EXTRACTED DATA

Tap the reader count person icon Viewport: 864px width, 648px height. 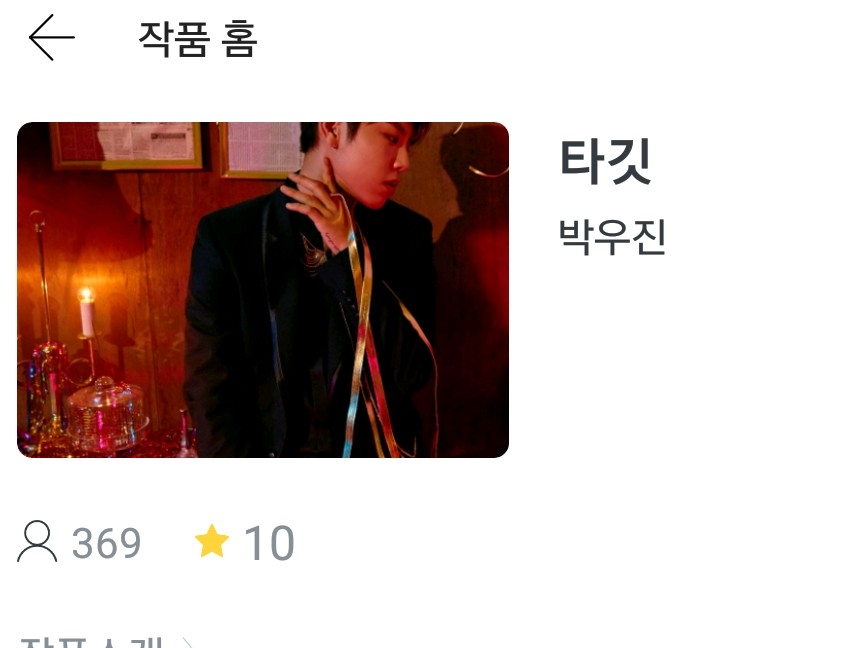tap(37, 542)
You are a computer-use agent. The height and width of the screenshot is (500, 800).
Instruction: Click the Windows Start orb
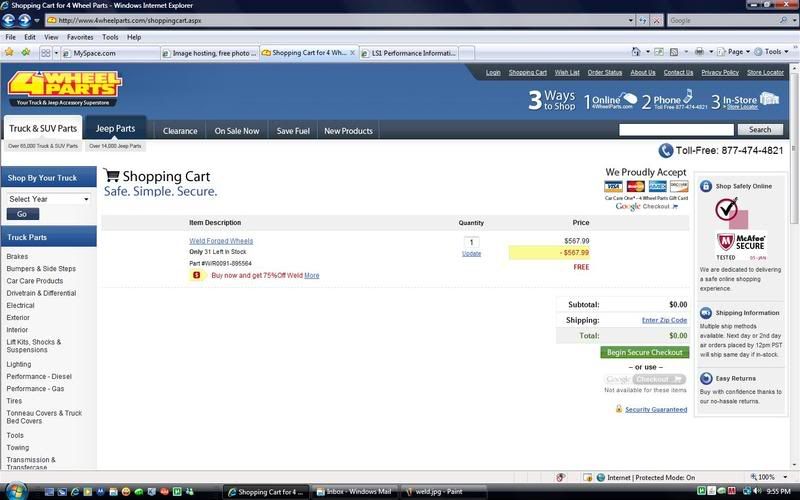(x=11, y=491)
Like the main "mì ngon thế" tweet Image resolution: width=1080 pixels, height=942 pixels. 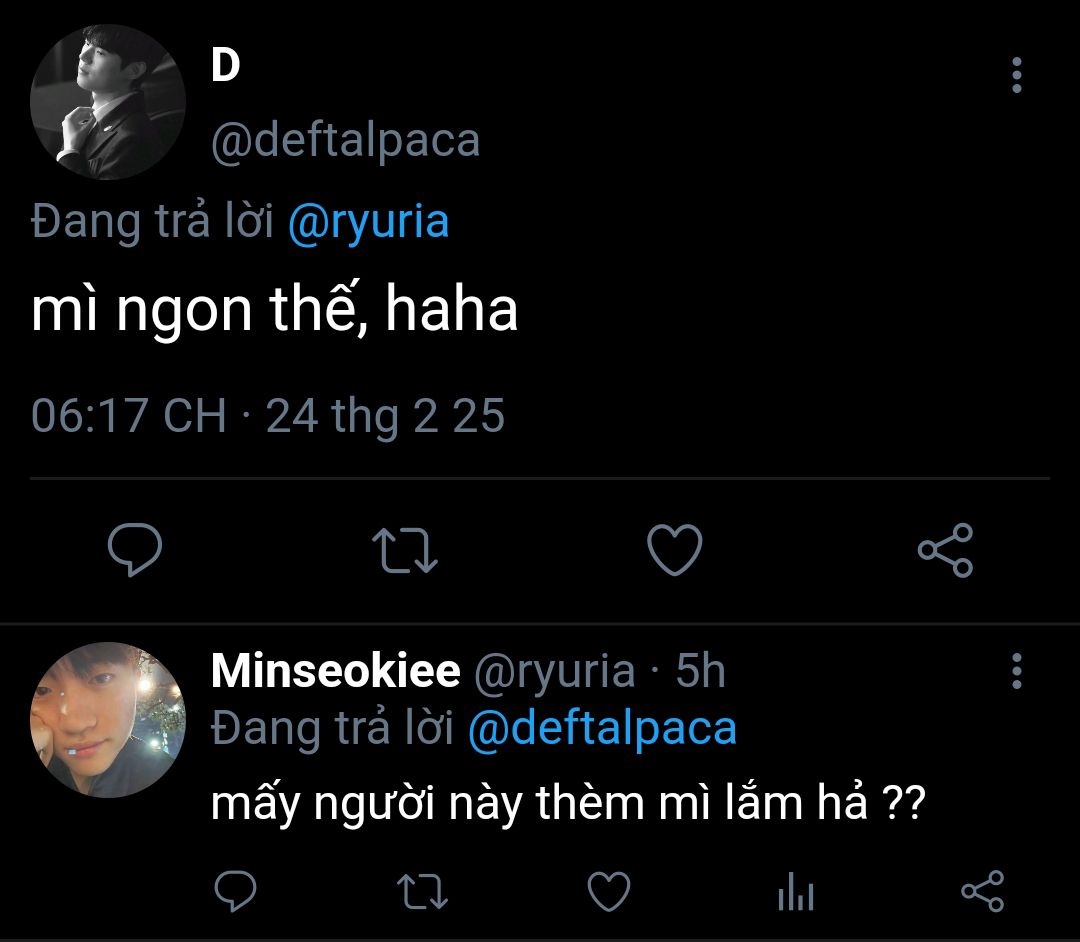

* * *

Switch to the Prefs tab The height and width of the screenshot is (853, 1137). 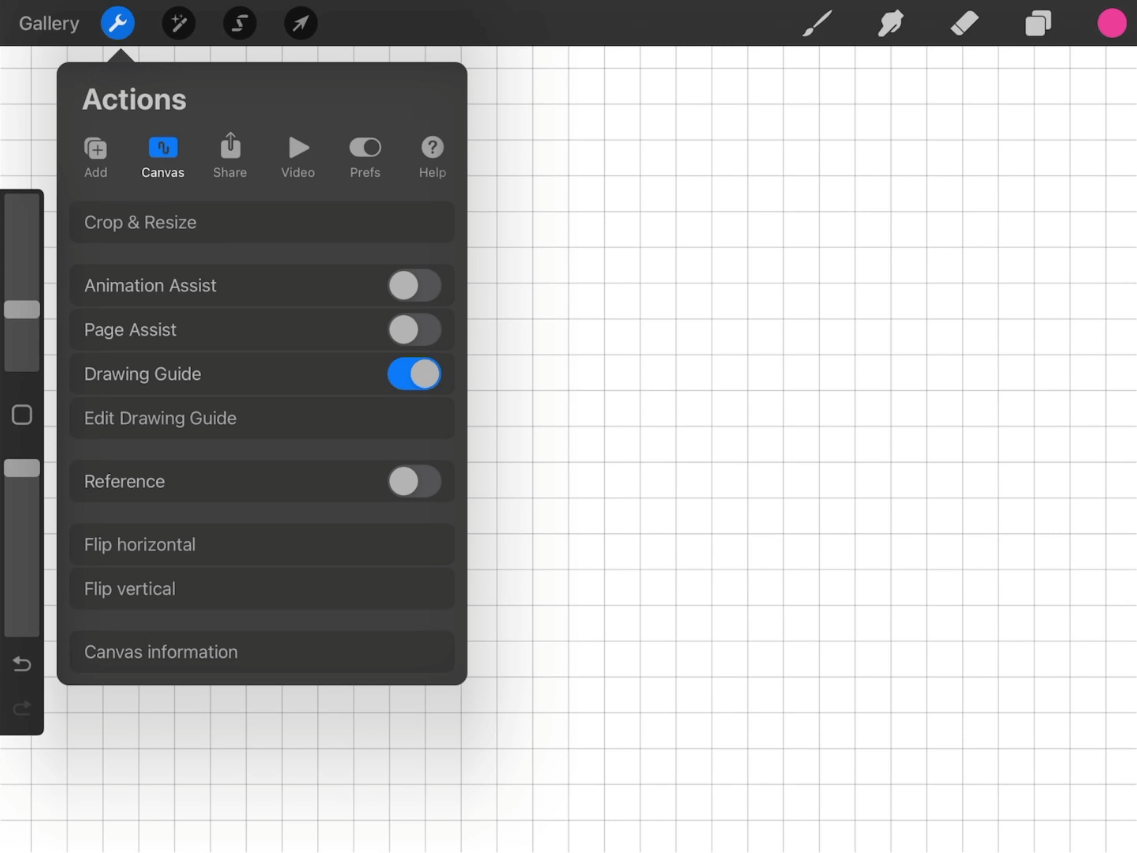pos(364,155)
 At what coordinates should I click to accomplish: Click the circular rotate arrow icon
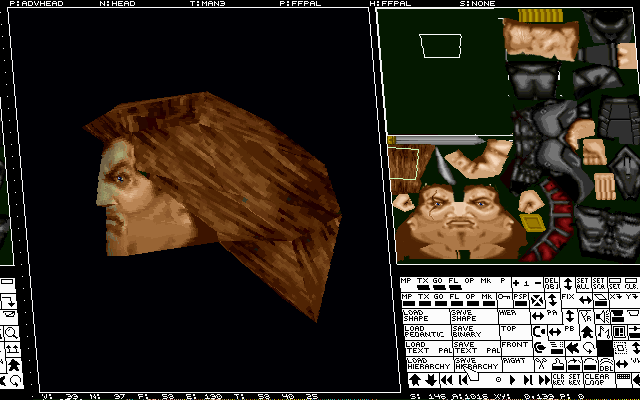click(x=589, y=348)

PROBLEM
Output the lines of the material verbatim, starting at the line containing "At what coordinates" and ending at the line containing "click(x=589, y=348)", with both included. Omit the pictures from your answer.

FINISHED ANSWER
 At what coordinates should I click to accomplish: Click the circular rotate arrow icon
click(x=589, y=348)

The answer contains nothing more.